* start Records to use *

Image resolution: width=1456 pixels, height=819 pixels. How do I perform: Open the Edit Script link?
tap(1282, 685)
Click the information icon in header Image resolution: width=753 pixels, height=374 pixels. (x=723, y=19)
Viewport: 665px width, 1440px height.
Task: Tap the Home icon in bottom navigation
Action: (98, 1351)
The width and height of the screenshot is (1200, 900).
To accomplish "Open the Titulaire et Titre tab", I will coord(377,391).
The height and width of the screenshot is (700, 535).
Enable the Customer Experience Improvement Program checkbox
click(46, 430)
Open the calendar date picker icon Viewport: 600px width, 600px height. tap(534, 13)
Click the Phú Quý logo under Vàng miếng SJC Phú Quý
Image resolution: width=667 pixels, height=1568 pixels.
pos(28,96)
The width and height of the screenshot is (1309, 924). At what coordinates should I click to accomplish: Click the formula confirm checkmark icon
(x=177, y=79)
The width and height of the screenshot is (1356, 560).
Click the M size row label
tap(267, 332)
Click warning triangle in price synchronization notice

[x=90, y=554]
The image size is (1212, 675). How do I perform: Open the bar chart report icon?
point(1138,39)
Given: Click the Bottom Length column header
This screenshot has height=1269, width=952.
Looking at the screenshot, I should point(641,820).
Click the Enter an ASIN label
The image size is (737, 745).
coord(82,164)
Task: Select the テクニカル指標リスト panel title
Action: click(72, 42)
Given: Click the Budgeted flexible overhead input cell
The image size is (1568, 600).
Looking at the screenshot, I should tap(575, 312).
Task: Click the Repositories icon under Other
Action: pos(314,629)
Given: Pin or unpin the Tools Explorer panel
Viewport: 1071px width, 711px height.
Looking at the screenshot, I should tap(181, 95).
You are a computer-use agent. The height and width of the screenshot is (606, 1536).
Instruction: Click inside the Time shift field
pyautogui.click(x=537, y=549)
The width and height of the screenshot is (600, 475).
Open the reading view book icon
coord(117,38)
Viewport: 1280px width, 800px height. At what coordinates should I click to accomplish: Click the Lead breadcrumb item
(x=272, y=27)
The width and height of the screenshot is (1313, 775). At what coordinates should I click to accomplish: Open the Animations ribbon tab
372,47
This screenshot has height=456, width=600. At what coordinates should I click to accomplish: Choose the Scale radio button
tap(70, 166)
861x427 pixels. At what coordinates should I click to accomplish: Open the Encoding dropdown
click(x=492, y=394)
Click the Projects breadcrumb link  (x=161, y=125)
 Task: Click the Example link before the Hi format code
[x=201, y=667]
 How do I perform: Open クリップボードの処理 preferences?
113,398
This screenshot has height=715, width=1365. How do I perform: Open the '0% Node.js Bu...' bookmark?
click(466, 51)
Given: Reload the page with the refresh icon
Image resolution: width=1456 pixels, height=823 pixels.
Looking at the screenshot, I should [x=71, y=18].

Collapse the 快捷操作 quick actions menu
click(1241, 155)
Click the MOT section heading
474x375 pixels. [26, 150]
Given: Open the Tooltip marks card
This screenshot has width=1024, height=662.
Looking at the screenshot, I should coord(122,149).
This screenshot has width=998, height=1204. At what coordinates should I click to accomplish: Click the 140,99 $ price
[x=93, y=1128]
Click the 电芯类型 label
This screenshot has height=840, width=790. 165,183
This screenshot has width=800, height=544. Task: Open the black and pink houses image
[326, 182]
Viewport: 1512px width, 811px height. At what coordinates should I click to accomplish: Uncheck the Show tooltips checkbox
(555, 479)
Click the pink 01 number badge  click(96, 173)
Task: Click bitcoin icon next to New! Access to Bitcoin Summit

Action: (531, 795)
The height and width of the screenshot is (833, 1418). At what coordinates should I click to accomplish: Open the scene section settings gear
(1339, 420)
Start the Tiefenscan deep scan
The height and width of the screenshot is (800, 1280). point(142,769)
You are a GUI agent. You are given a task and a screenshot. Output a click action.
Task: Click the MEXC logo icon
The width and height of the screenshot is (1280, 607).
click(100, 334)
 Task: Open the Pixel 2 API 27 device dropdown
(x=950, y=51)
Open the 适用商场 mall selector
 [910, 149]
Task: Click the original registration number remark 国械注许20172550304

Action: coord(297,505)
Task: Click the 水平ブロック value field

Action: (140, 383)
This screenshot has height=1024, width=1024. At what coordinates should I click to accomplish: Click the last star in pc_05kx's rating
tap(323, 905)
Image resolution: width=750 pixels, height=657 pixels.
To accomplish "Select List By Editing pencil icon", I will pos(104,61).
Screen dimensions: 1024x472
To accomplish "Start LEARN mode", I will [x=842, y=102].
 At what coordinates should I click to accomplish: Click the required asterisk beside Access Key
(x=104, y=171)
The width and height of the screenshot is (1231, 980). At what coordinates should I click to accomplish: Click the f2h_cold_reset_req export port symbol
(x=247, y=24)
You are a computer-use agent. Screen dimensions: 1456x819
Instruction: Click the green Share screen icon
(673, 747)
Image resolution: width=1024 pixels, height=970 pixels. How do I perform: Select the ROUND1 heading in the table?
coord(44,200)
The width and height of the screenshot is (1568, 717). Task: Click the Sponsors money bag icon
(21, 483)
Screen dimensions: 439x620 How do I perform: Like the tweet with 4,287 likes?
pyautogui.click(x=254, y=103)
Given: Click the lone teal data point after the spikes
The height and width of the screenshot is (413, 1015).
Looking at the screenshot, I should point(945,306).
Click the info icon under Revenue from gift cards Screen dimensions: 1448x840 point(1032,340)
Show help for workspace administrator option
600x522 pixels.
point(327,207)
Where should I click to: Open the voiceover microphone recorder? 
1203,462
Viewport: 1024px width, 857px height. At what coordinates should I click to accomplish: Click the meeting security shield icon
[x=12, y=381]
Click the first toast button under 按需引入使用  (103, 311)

* end Records to use *

→ Stated goal
Rewrite all of the data above, putting "Screen resolution" wherever "Image resolution" occurs and keeping everything else the same.

→ Right answer
Screen resolution: width=1456 pixels, height=819 pixels. How do I perform: Open the Edit Script link?
tap(1282, 685)
Click the information icon in header Screen resolution: width=753 pixels, height=374 pixels. (x=723, y=19)
Viewport: 665px width, 1440px height.
Task: Tap the Home icon in bottom navigation
Action: (98, 1351)
The width and height of the screenshot is (1200, 900).
To accomplish "Open the Titulaire et Titre tab", I will coord(377,391).
The height and width of the screenshot is (700, 535).
Enable the Customer Experience Improvement Program checkbox
click(46, 430)
Open the calendar date picker icon Viewport: 600px width, 600px height. tap(534, 13)
Click the Phú Quý logo under Vàng miếng SJC Phú Quý
Screen resolution: width=667 pixels, height=1568 pixels.
pos(28,96)
The width and height of the screenshot is (1309, 924). At what coordinates should I click to accomplish: Click the formula confirm checkmark icon
(x=177, y=79)
The width and height of the screenshot is (1356, 560).
Click the M size row label
tap(267, 332)
Click warning triangle in price synchronization notice

[x=90, y=554]
The image size is (1212, 675). How do I perform: Open the bar chart report icon?
point(1138,39)
Given: Click the Bottom Length column header
This screenshot has height=1269, width=952.
Looking at the screenshot, I should point(641,820).
Click the Enter an ASIN label
The image size is (737, 745).
coord(82,164)
Task: Select the テクニカル指標リスト panel title
Action: click(72, 42)
Given: Click the Budgeted flexible overhead input cell
The image size is (1568, 600).
Looking at the screenshot, I should tap(575, 312).
Task: Click the Repositories icon under Other
Action: pos(314,629)
Given: Pin or unpin the Tools Explorer panel
Viewport: 1071px width, 711px height.
Looking at the screenshot, I should tap(181, 95).
You are a computer-use agent. The height and width of the screenshot is (606, 1536).
Instruction: Click inside the Time shift field
pyautogui.click(x=537, y=549)
The width and height of the screenshot is (600, 475).
Open the reading view book icon
coord(117,38)
Viewport: 1280px width, 800px height. At what coordinates should I click to accomplish: Click the Lead breadcrumb item
(x=272, y=27)
The width and height of the screenshot is (1313, 775). At what coordinates should I click to accomplish: Open the Animations ribbon tab
372,47
This screenshot has height=456, width=600. At what coordinates should I click to accomplish: Choose the Scale radio button
tap(70, 166)
861x427 pixels. At what coordinates should I click to accomplish: Open the Encoding dropdown
click(x=492, y=394)
Click the Projects breadcrumb link  (x=161, y=125)
 Task: Click the Example link before the Hi format code
[x=201, y=667]
 How do I perform: Open クリップボードの処理 preferences?
113,398
This screenshot has height=715, width=1365. How do I perform: Open the '0% Node.js Bu...' bookmark?
click(466, 51)
Given: Reload the page with the refresh icon
Screen resolution: width=1456 pixels, height=823 pixels.
Looking at the screenshot, I should [x=71, y=18].

Collapse the 快捷操作 quick actions menu
click(1241, 155)
Click the MOT section heading
474x375 pixels. [26, 150]
Given: Open the Tooltip marks card
This screenshot has width=1024, height=662.
Looking at the screenshot, I should coord(122,149).
This screenshot has width=998, height=1204. At what coordinates should I click to accomplish: Click the 140,99 $ price
[x=93, y=1128]
Click the 电芯类型 label
This screenshot has height=840, width=790. 165,183
This screenshot has width=800, height=544. Task: Open the black and pink houses image
[326, 182]
Viewport: 1512px width, 811px height. At what coordinates should I click to accomplish: Uncheck the Show tooltips checkbox
(555, 479)
Click the pink 01 number badge  click(96, 173)
Task: Click bitcoin icon next to New! Access to Bitcoin Summit

Action: (531, 795)
The height and width of the screenshot is (833, 1418). At what coordinates should I click to accomplish: Open the scene section settings gear
(1339, 420)
Start the Tiefenscan deep scan
The height and width of the screenshot is (800, 1280). point(142,769)
You are a GUI agent. You are given a task and a screenshot. Output a click action.
Task: Click the MEXC logo icon
The width and height of the screenshot is (1280, 607).
click(100, 334)
 Task: Open the Pixel 2 API 27 device dropdown
(x=950, y=51)
Open the 适用商场 mall selector
 [910, 149]
Task: Click the original registration number remark 国械注许20172550304

Action: coord(297,505)
Task: Click the 水平ブロック value field

Action: (140, 383)
This screenshot has height=1024, width=1024. At what coordinates should I click to accomplish: Click the last star in pc_05kx's rating
tap(323, 905)
Screen resolution: width=750 pixels, height=657 pixels.
To accomplish "Select List By Editing pencil icon", I will pos(104,61).
Screen dimensions: 1024x472
To accomplish "Start LEARN mode", I will [x=842, y=102].
 At what coordinates should I click to accomplish: Click the required asterisk beside Access Key
(x=104, y=171)
The width and height of the screenshot is (1231, 980). At what coordinates should I click to accomplish: Click the f2h_cold_reset_req export port symbol
(x=247, y=24)
You are a computer-use agent. Screen dimensions: 1456x819
Instruction: Click the green Share screen icon
(673, 747)
Screen resolution: width=1024 pixels, height=970 pixels. How do I perform: Select the ROUND1 heading in the table?
coord(44,200)
The width and height of the screenshot is (1568, 717). Task: Click the Sponsors money bag icon
(21, 483)
Screen dimensions: 439x620 How do I perform: Like the tweet with 4,287 likes?
pyautogui.click(x=254, y=103)
Given: Click the lone teal data point after the spikes
The height and width of the screenshot is (413, 1015).
Looking at the screenshot, I should point(945,306).
Click the info icon under Revenue from gift cards Screen dimensions: 1448x840 point(1032,340)
Show help for workspace administrator option
600x522 pixels.
point(327,207)
Where should I click to: Open the voiceover microphone recorder? 
1203,462
Viewport: 1024px width, 857px height. At what coordinates should I click to accomplish: Click the meeting security shield icon
[x=12, y=381]
Click the first toast button under 按需引入使用  (103, 311)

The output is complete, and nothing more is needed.